To the Editor:
Sometimes, I feel a surge of pride in Cornell students as a collective mass. While this generalized feeling goes against my cognitive grain, it happens often enough for me to conclude that overall, we have a good selection process. One such surge happened last Wednesday when the elderly poet Gary Snyder, a cultural hero for many of us from the ’50s, ’60s and ’70s, came to campus to speak. The lecture room in Kennedy Hall was packed. Many of my students arrived over an hour early to get seats. As the room filled to capacity and people started sitting on the floor, individual seats here and there were offered to a handful of people. I watched as students who had been there earlier offered seats to grey haired folks arriving just in time. I heard one student say, “No way am I keeping my chair when I can easily just sit on the floor and an elderly person can’t.” This particular student had been there for well over an hour. This played out in what I saw to be about a dozen or more cases all over the auditorium: students standing and offering their seats to older people. (In another case, I later learned an older person insisted on a seat a student had saved for her friend, and then slept through the entire lecture.)
The woman in charge of getting people seated and enforcing the code then said, flatly, “Anyone who is sitting on the floor and who does not have a seat must now leave.” What disturbed me was that not a single person who had been offered a chair out of kindness by a young person stood up and offered their seat back to the student sitting on the floor, who now, because of their act of kindness, had to leave. A grey haired couple in front of me who had arrived at 5:25 and were given seats by students, now simply sat stone still while those same students were literally right next to them, sadly packing their things to go. I offered my seat to the retreating students leaving, was repeatedly refused, and finally another young woman came and sat on the edge of my chair.
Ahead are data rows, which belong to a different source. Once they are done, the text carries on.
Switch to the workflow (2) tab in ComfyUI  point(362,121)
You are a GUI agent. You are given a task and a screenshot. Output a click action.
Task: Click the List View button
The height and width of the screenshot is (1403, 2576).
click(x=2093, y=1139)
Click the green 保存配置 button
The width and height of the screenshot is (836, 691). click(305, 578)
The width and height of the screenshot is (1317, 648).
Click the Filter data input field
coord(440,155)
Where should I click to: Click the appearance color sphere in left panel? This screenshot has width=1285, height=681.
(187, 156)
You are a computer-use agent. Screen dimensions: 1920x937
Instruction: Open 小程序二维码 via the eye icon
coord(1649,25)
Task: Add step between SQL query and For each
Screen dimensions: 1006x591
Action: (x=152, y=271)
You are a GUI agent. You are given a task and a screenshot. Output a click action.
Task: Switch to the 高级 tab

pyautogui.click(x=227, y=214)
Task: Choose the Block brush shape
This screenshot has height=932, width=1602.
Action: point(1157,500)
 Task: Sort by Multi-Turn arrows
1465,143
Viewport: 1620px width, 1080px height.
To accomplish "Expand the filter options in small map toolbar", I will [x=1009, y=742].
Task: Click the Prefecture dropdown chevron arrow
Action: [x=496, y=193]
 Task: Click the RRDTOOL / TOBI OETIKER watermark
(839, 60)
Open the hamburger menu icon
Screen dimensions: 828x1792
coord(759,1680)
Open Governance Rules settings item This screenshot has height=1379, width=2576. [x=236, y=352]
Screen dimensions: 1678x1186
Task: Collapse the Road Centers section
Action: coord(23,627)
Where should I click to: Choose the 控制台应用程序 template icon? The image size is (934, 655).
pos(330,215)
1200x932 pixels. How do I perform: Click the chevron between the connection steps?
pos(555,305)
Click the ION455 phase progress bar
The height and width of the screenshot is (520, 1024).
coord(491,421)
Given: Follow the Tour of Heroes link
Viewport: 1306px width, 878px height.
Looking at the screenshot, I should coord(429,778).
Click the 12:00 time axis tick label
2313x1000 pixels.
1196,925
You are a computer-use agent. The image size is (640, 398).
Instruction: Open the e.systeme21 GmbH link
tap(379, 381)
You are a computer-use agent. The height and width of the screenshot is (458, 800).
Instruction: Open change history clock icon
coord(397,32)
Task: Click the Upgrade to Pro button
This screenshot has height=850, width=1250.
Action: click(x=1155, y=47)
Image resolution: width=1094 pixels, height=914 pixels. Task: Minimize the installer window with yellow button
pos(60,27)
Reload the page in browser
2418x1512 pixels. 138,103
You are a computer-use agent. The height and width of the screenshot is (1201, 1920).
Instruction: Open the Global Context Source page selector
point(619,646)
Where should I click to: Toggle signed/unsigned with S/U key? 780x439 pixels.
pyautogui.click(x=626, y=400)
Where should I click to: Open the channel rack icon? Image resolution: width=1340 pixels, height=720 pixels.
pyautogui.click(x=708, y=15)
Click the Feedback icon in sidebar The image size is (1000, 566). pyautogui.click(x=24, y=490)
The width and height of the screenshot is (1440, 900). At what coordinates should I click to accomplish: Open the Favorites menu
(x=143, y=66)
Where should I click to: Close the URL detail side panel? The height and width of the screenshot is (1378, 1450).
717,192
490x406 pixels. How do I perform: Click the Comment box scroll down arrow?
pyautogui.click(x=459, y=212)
In the end, the lecture wasn’t that great. I was thrilled to hear one of my favorite poems, “Hay for the Horses” read by the man who wrote it. But as I sat there, a bit bored by Snyder’s ramblings, waiting for him to read his poetry, I reflected long and hard about the little generational drama that had played out in front of me. We have a lot to learn from our students about civility, generosity and kindness. Maybe they can teach us a thing about Zen and poetry too.